• _TASK OBJECTIVE_
Output each record in full, exactly as it stands.
BEGIN
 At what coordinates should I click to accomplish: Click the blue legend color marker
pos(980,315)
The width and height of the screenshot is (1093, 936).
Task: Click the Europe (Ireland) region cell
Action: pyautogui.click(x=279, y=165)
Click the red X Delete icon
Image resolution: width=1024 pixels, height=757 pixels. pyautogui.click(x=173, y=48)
END
• _RESPONSE TO THE EXERCISE_
 At what coordinates should I click to accomplish: Click the blue legend color marker
pos(980,315)
The width and height of the screenshot is (1093, 936).
Task: Click the Europe (Ireland) region cell
Action: pyautogui.click(x=279, y=165)
Click the red X Delete icon
Image resolution: width=1024 pixels, height=757 pixels. pyautogui.click(x=173, y=48)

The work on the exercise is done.